TASK TO CARRY OUT.
Keep only the lines from the start of the data through the line containing "You are a GUI", and output them exactly.

DATA SHOWN.
_ _ _ _ _ _ _

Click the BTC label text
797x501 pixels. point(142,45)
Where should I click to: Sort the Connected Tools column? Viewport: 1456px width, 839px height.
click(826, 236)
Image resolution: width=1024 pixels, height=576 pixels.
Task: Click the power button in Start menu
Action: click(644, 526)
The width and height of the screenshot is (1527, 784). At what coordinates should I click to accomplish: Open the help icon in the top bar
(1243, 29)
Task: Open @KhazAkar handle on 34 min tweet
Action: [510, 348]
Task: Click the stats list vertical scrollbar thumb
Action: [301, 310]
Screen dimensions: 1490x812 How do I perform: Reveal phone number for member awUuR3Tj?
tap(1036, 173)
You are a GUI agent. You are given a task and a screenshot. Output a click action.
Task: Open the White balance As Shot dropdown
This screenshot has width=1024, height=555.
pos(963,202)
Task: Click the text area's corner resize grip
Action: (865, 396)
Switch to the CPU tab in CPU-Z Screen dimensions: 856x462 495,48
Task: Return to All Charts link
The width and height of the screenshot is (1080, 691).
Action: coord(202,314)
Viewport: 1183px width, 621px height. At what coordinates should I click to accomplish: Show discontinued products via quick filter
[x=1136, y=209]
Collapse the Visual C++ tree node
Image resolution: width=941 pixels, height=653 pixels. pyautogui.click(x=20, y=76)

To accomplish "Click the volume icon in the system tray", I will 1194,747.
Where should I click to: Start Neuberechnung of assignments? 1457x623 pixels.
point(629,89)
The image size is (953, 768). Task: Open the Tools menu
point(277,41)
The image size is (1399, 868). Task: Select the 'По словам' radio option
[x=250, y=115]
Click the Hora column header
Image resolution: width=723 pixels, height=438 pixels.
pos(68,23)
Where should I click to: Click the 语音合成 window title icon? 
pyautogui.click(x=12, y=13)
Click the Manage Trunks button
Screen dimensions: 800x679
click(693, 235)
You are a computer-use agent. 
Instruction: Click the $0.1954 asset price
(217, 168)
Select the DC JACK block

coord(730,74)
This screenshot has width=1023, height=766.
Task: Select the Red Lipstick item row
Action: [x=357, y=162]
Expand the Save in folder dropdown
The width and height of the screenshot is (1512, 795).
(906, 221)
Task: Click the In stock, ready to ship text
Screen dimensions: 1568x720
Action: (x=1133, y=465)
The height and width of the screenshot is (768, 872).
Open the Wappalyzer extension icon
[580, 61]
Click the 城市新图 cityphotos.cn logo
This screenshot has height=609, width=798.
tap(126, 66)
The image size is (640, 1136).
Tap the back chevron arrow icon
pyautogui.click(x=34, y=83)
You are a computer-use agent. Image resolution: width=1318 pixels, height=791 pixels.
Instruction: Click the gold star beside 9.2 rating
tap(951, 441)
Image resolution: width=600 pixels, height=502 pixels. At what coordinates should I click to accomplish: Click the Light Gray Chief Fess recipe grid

_ _ _ _ _ _ _

COMPLETED EXERCISE.
Click the BTC label text
797x501 pixels. point(142,45)
Where should I click to: Sort the Connected Tools column? Viewport: 1456px width, 839px height.
click(826, 236)
Image resolution: width=1024 pixels, height=576 pixels.
Task: Click the power button in Start menu
Action: click(644, 526)
The width and height of the screenshot is (1527, 784). At what coordinates should I click to accomplish: Open the help icon in the top bar
(1243, 29)
Task: Open @KhazAkar handle on 34 min tweet
Action: [510, 348]
Task: Click the stats list vertical scrollbar thumb
Action: [301, 310]
Screen dimensions: 1490x812 How do I perform: Reveal phone number for member awUuR3Tj?
tap(1036, 173)
You are a GUI agent. You are given a task and a screenshot. Output a click action.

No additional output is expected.